HTML Unleashed. SGML and the HTML DTD: Document Type Definition for HTML 4.0


	HTML Unleashed: SGML and the HTML DTD
	Document Type Definition for HTML 4.0

ow that we've examined the SGML declaration and found answers to a number of general questions about HTML formation, it's time to get to the details of its tags, entities, and the related document structure. All of this is defined in the document type definition (DTD) for HTML 4.0.

The HTML DTD analyzed in this chapter is too long to be listed in its entirety. Instead of going through the DTD from top to bottom, I discuss the major concepts and syntax features of an SGML DTD in their logical order exemplifying them by excerpts from the HTML 4.0 DTD. This approach will enable you to understand any given part of the DTD without the chapter being too encumbered.

Entities

Before we start investigating elements that form an HTML document and the tags that delimit these elements, let's discuss another SGML concept named entities. If tags can be likened to named styles in word processors, then entities are a direct analog of macros that may expand to text strings or markup instructions.
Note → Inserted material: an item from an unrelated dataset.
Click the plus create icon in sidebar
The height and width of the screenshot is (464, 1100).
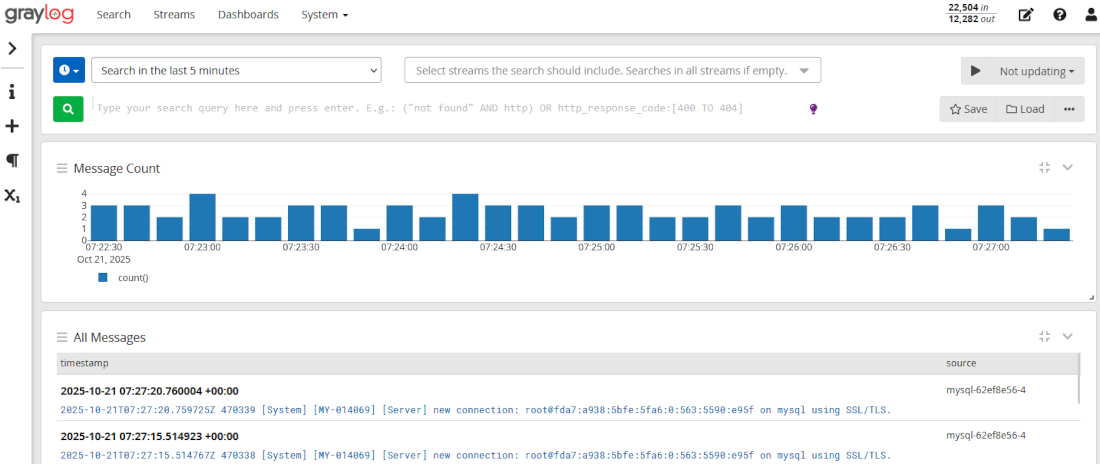(12, 126)
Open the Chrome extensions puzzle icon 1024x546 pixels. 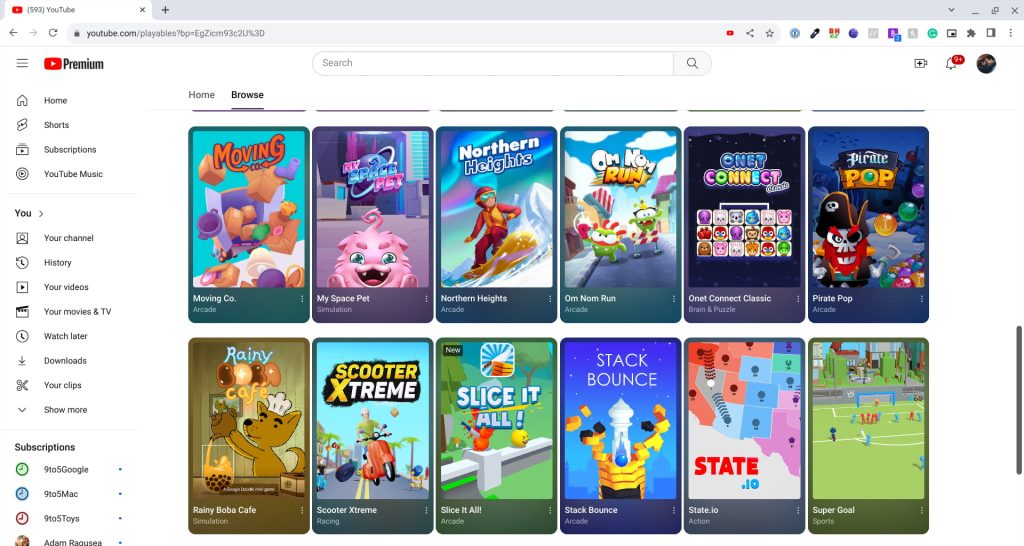point(971,33)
In HTML documents, entities are used to invoke characters that either are absent on a computer keyboard (such as é) or have special meaning and thus cannot be typed directly (such as <). In the DTD itself, as you'll see later, entities play a more important role helping to make all sorts of declarations more concise and readable. The entities used in DTD are called parameter entities, as opposed to general entities intended for use in HTML documents and not in DTD. These two types of entities are declared in a slightly different manner, as shown in the next three sections.

Parameter Entities

The very first declaration in the HTML 4.0 DTD is an entity that expands into a formal reference (in this case, a URL) of the DTD:

<!ENTITY % HTML.Version
 "https://www.w3.org/pub/WWW/MarkUp/Cougar/Cougar.dtd"
   -- Typical usage:
      <!DOCTYPE HTML SYSTEM
      "https://www.w3.org/pub/WWW/MarkUp/Cougar/Cougar.dtd">
      <html>
      ...
      </html>
   --
  >

Let's consider, in this example, the syntax of an entity declaration. It uses the ENTITY statement that, like all other SGML statements, requires a ! after the start delimiter <. After the ENTITY keyword comes the % character indicating that the entity in question is a parameter entity rather than a general entity.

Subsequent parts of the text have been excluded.